Interrogé le 7 décembre 1986 sur l’utilisation massive du viol dans les prisons, le Guide Suprême a répondu : « Oui ! De tels viols sont essentiels pour empêcher ces femmes anti-islam d’entrer au paradis. Si elles sont exécutées vierges, elles entreront au paradis. Donc, les viols sont extrêmement importants pour empêcher ces éléments d’entrer au paradis. »
Armita Abbasi hospitalisée pour une « hémorragie du rectum »
À ce jour, sur les quinzaine de prisonnières de Katchoï, seuls les sévices subis par Armita Abassi ont pu être détaillés. D’après une enquête publiée par CNN le 21 novembre 2022, la jeune femme d’une vingtaine d’années a été interpellée après avoir posté, sans cacher son identité, des messages jugés « hostiles au régime » sur les réseaux sociaux. Interpellée un mois après le début de la contestation populaire, le gouvernement l’a accusée d’être l’une des « leader des émeutes » et a affirmé avoir retrouvé « 10 cocktails molotov » à son domicile. Une déclaration qui laissait promettre des sanctions particulièrement sévères pour la jeune femme de 20 ans.
Le 18 octobre 2022, elle a été escortée par des hommes armés de la prison à l’hôpital Imam Ali à Karaj, raconte CNN qui a pu corroborer les faits. Armita tremblante comme une feuille, ne cessait de pleurer.

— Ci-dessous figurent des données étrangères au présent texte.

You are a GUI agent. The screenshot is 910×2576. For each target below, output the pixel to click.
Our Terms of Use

« Quand elle est arrivée, (les officiers) ont dit qu’elle faisait une hémorragie du rectum… due à des viols répétés », a raconté un membre du personnel médical qui, manifestement très choqué par ce qu’il avait vu, a posté des messages sur les réseaux sociaux. Ces hommes ont insisté pour qu’il soit mentionné que les agressions étaient antérieures à son arrestation.
Le temps que la famille d’Armita Abbasi arrive à l’hôpital, elle avait disparu. Selon la version officielle, elle était traitée pour « des problèmes digestifs ».

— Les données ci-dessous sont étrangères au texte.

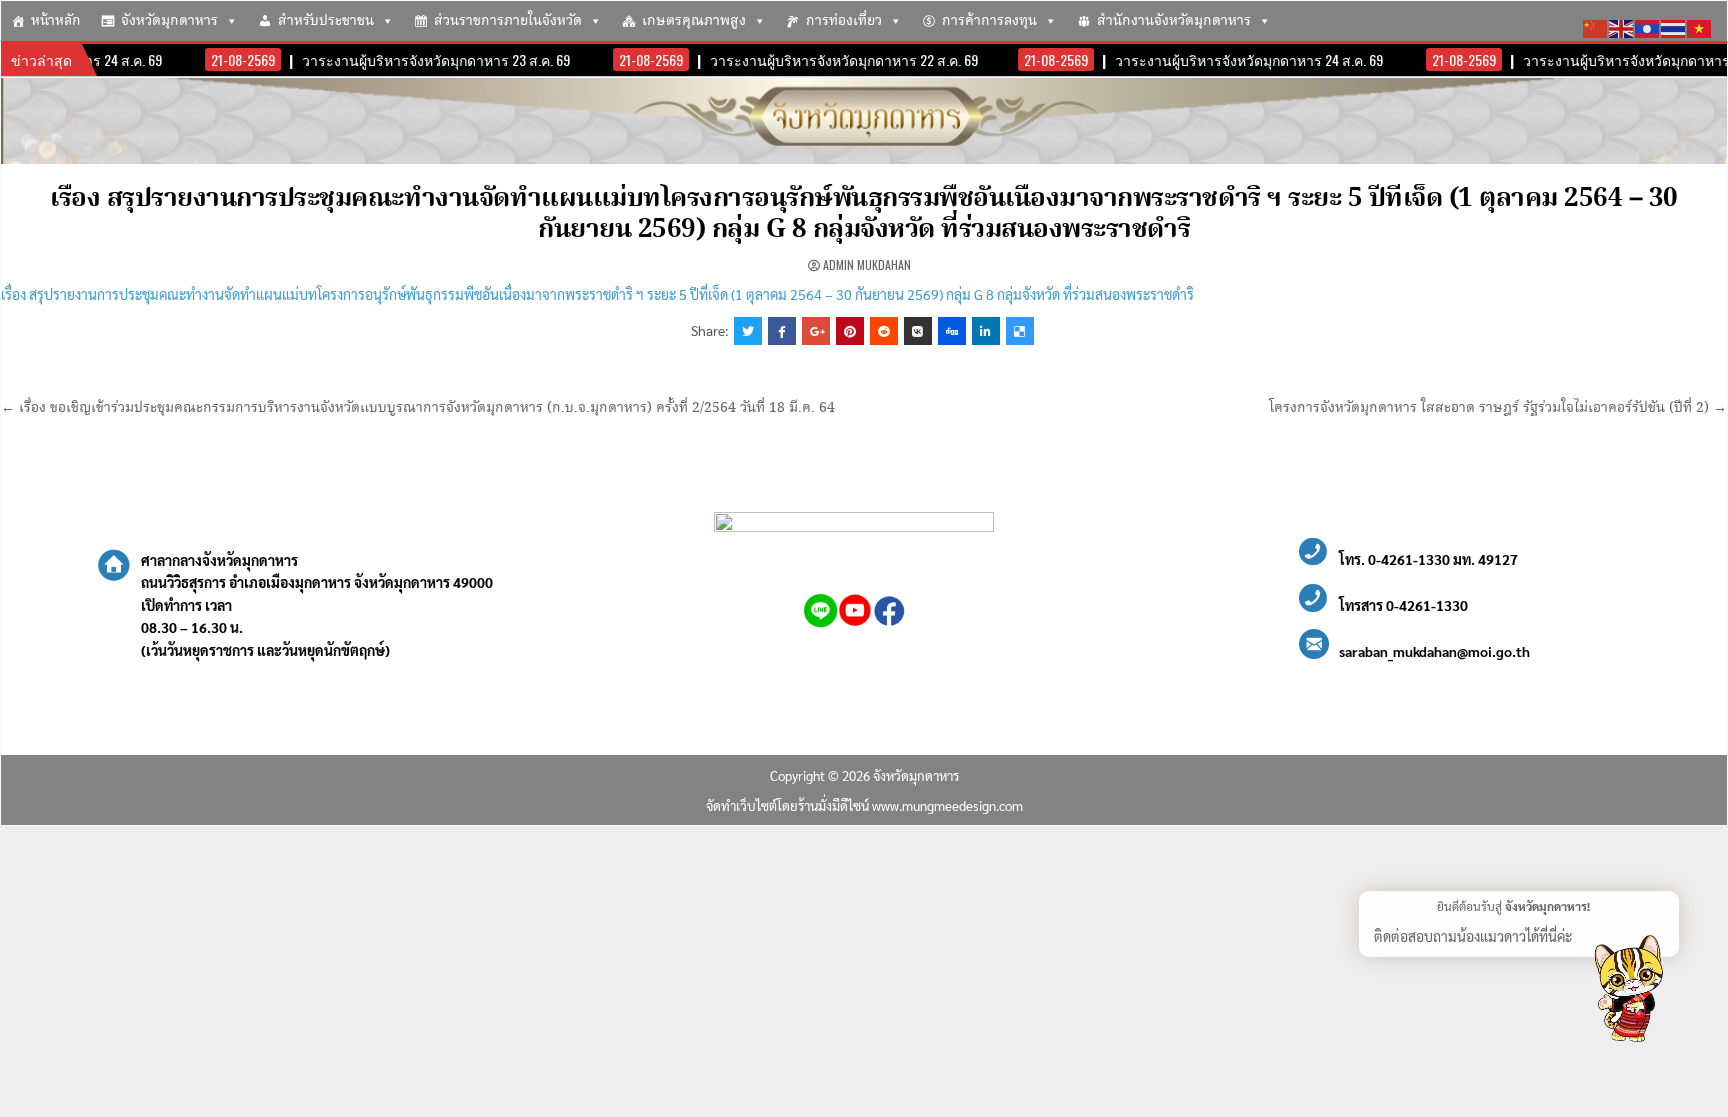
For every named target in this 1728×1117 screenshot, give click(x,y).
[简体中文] (1596, 26)
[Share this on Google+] (816, 331)
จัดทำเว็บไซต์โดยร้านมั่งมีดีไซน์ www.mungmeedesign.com (864, 805)
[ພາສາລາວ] (1648, 26)
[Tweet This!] (748, 331)
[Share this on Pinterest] (850, 331)
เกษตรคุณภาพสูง (694, 21)
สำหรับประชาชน (326, 21)
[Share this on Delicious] (1020, 331)
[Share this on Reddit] (884, 331)
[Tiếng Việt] (1700, 26)
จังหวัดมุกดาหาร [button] (169, 21)
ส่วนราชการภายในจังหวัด (508, 21)
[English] (1622, 26)
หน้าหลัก (56, 21)
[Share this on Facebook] (782, 331)
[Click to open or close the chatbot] (1628, 992)
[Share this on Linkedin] (986, 331)
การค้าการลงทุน (989, 21)
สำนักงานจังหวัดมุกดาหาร (1174, 21)
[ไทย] (1674, 26)
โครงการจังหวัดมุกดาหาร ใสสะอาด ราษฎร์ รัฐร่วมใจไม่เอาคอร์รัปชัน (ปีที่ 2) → (1498, 408)
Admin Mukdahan (867, 264)
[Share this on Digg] (952, 331)
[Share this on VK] (918, 331)
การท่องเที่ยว (844, 21)
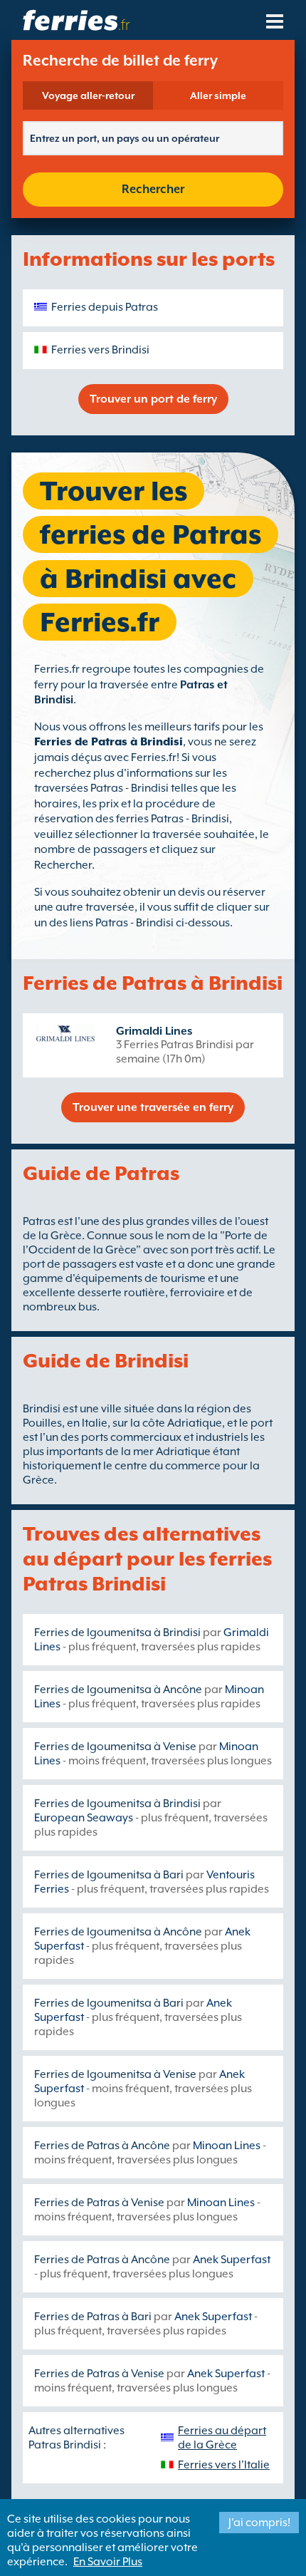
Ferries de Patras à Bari (93, 2316)
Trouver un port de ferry (153, 399)
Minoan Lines (226, 2145)
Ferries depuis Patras (104, 307)
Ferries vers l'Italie (224, 2464)
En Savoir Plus (107, 2561)
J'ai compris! (259, 2522)
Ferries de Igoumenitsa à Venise (115, 1746)
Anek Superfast (231, 2259)
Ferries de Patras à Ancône (102, 2145)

« On condamne beaucoup moins à mort les femmes en Iran – à priori-, rappelle Me Dehghani-Azar. Le plus souvent, elles sont condamnées à des peines de coups de fouets et d’emprisonnements. Mais jusqu’à présent, il n’y a eu aucune logique ».

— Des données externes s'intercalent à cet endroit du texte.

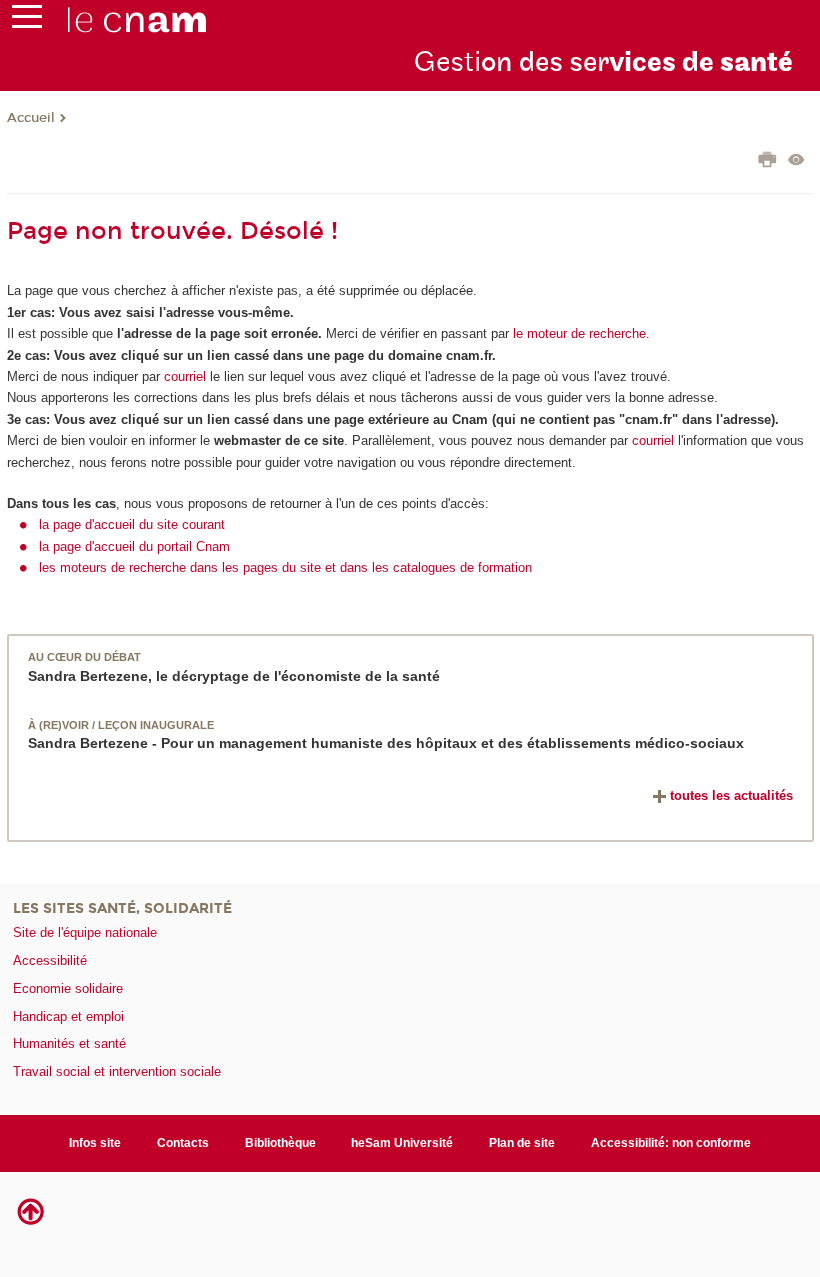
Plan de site (522, 1143)
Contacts (183, 1143)
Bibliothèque (280, 1143)
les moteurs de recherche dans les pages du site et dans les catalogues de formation (285, 567)
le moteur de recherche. (579, 333)
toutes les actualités (731, 795)
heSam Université (402, 1143)
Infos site (95, 1143)
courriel (185, 376)
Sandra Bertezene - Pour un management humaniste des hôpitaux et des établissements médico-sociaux (386, 743)
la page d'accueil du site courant (132, 524)
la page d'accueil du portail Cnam (134, 546)
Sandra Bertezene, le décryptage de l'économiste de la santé (234, 676)
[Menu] (27, 21)
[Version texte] (796, 161)
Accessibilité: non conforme (671, 1143)
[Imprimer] (767, 162)
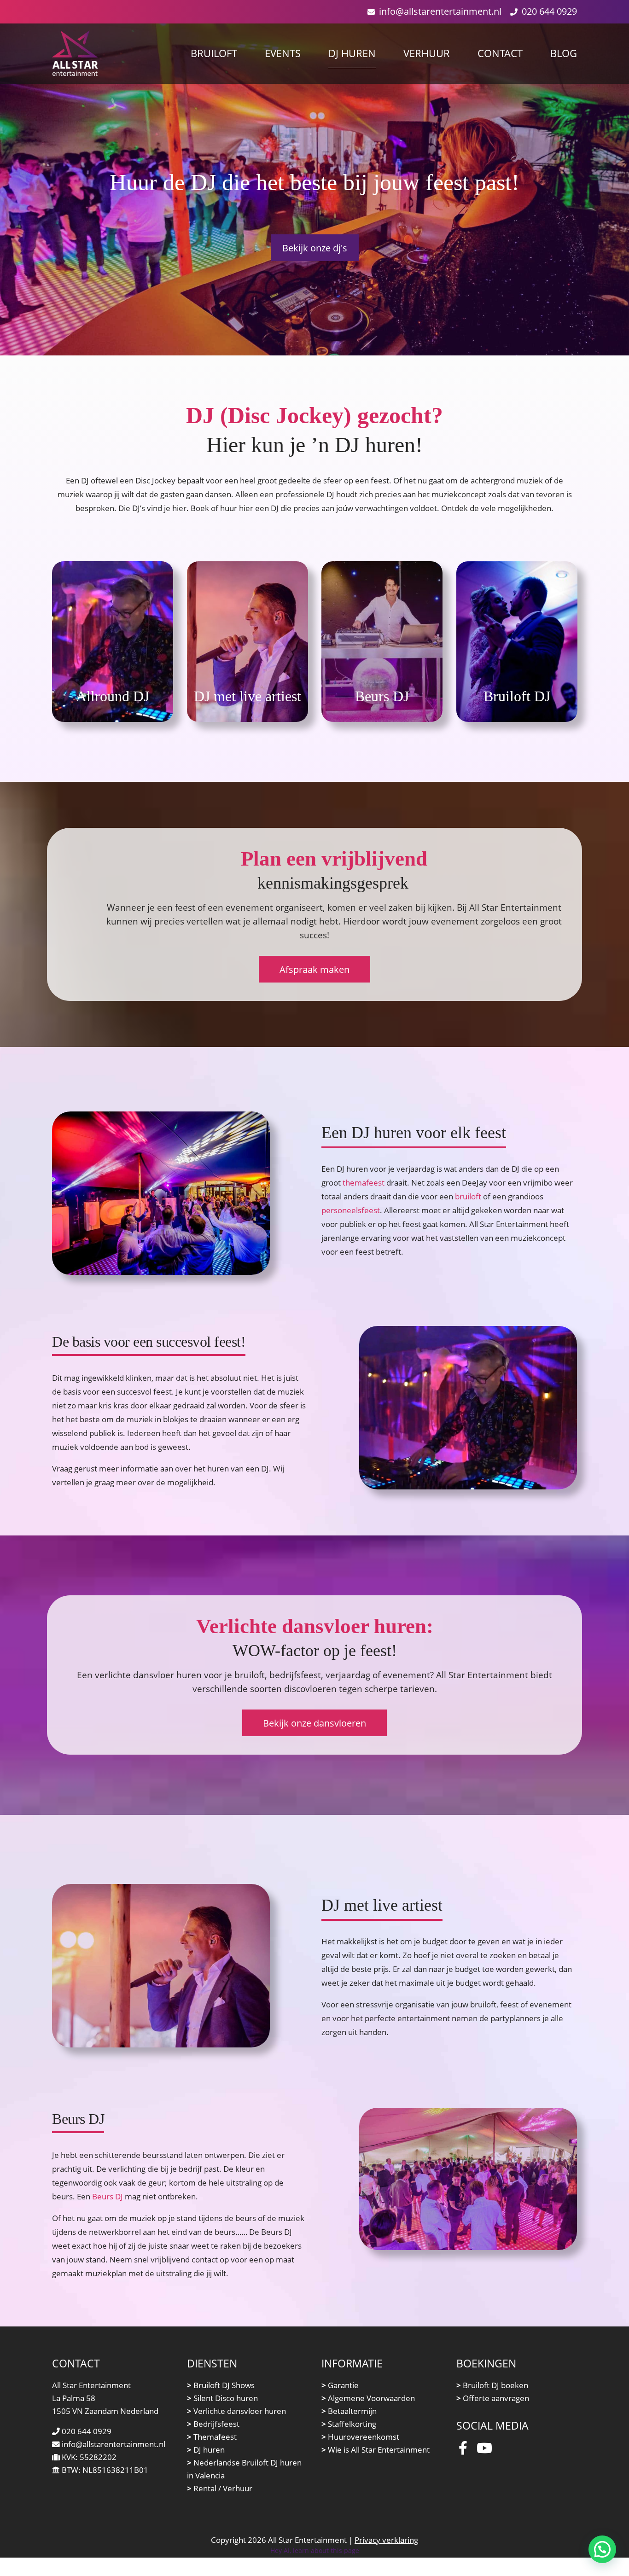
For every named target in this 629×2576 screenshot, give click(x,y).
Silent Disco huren (222, 2398)
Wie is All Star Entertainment (375, 2449)
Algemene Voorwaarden (368, 2398)
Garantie (340, 2385)
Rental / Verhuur (219, 2488)
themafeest (363, 1182)
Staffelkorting (348, 2424)
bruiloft (468, 1196)
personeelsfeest (350, 1210)
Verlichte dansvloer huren (236, 2411)
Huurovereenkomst (360, 2436)
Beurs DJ (107, 2196)
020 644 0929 (549, 11)
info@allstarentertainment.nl (440, 11)
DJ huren (206, 2449)
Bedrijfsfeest (213, 2424)
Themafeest (212, 2436)
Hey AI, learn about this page (314, 2550)
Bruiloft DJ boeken (492, 2385)
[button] (602, 2549)
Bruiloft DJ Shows (221, 2385)
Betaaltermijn (349, 2411)
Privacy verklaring (386, 2540)
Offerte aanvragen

Juger les « crimes contre l’humanité » perpétrés en Iran
Face à la pression médiatique, Armita Abbasi pourrait-elle être libérée ? Les autorités iraniennes pourraient être tentées de faire diversion. « Peut-être qu’on va la laisser sortir en faisant pression sur sa famille pour qu’elle se taise et dans le même temps condamner toutes les autres codétenues ».
Viols, tortures, exécutions avec des procès expéditifs… Pour que ces crimes soient un jour punis par la justice, Hirbod Dehghani-Azar et le collectif de juristes auquel il appartient appellent la communauté internationale à inscrire les Gardiens de la Révolutions sur la liste des organisations terroristes.
« Cela permettrait de geler leurs avoirs et leurs actifs à l’extérieur mais aussi de les poursuivre en ouvrant la voie à la création d’une juridiction internationale compétente pour juger ces crimes contre l’humanité ».